E come dimenticare l'esilarante Artemio, contadino trapiantato in città, ne "Il ragazzo di campagna" (1984) di Castellano & Pipolo, uno dei suoi personaggi più amati - con scene memorabili, come lo "spettacolo" del passaggio del treno o l'arrivo a Piazza San Babila a bordo del trattore - oppure il dolcissimo Marco in "versione adulta" in "Da grande" (1987) di Franco Amurri: il bambino che, desideroso di diventare adulto, magicamente si ritrova nei panni e nel corpo di un quarantenne, capendo ben presto quanto sia difficile essere grandi e quanto sia bello rimanere piccoli il più a lungo possibile.
Ma Renato Pozzetto ha anche sperimentato la regia per ben cinque volte, a partire da "Saxofone" nel 1978, fino a "Un amore su misura" del 2007, in cui compare anche l'amico fraterno Cochi.



    Due scene tratte dal cult "Il ragazzo di campagna" (1984).
     In basso, l'arrivo di Artemio a Milano a bordo del trattore.

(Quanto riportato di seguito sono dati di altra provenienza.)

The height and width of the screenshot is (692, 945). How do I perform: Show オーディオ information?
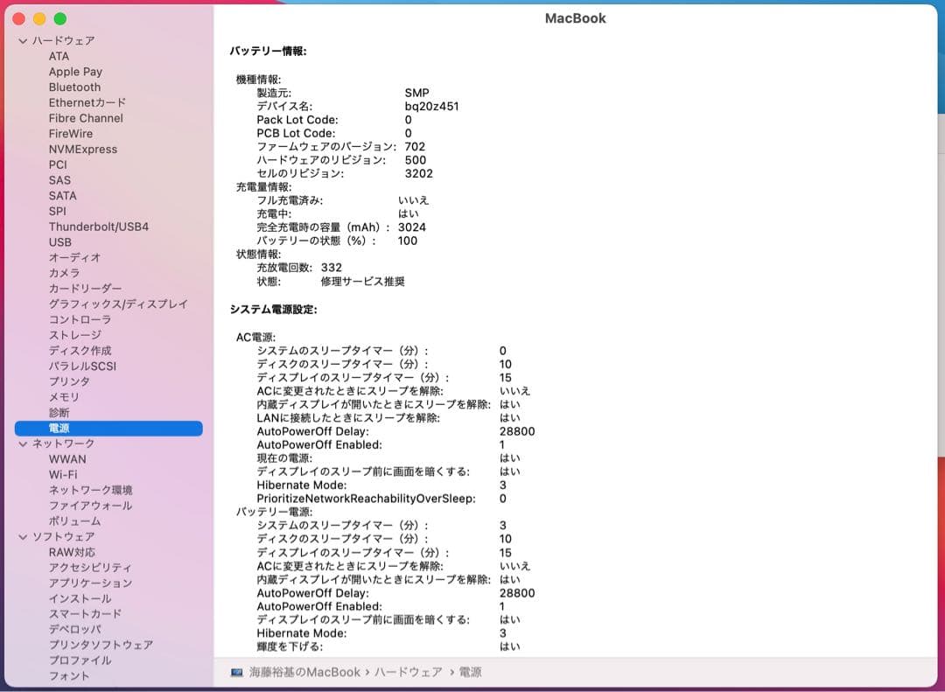(x=73, y=257)
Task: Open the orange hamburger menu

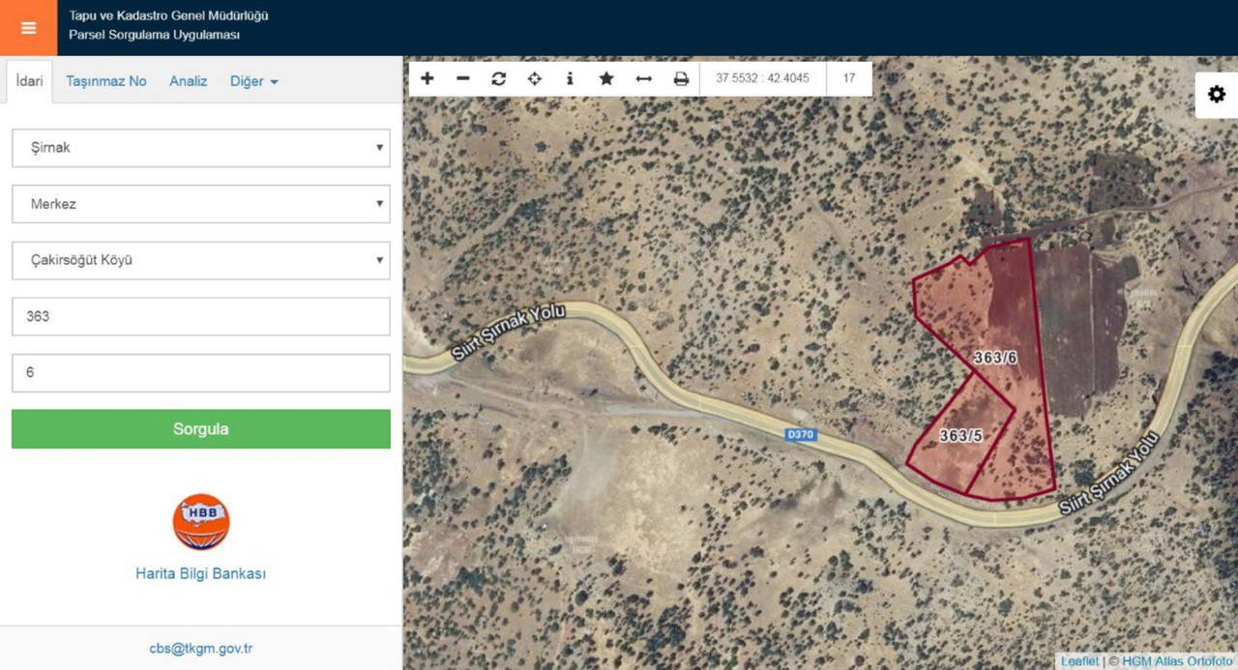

Ripensando a questi titoli - molti dei quali divenuti veri e propri cult -, non stupisce che, ormai da diversi anni, Renato Pozzetto si sia progressivamente allontanato dalle scene, visto che, senza dubbio, ci ha già donato tutto: ironia, divertimento ma anche tenerezza.



                                                                                Renato Pozzetto e Gaia Piras in "Da grande" (1987).


Perché dietro alcuni personaggi, ed oltre quelle battute un po' osé, si è sempre celata una forte malinconia di fondo, presente in quasi tutte le sue interpretazioni che, invece, ci hanno sempre fatto tanto ridere. Personalmente devo molto a Renato Pozzetto, avendomi fatto trascorrere (soprattutto in coppia con Paolo Villaggio) pomeriggi d'infanzia indimenticabili, tanto da conoscere a memoria le battute dei suoi film. La mia preferita? Forse la meno consueta, ma anche la più "insensata": "Basta con la violenza negli stadi!", gridata in "contesti" decisamente diversi da un'arena calcistica.
E forse proprio per questo, più che da appassionato cinefilo, ritenevo mio dovere dedicare un po' di spazio a questo grande comico italiano, surreale e sublime, ironico e sentimentale, a cui vanno i miei più sinceri auguri di buon compleanno, con la viva speranza che - ovviamente - gli arrivino in un "Taaac!".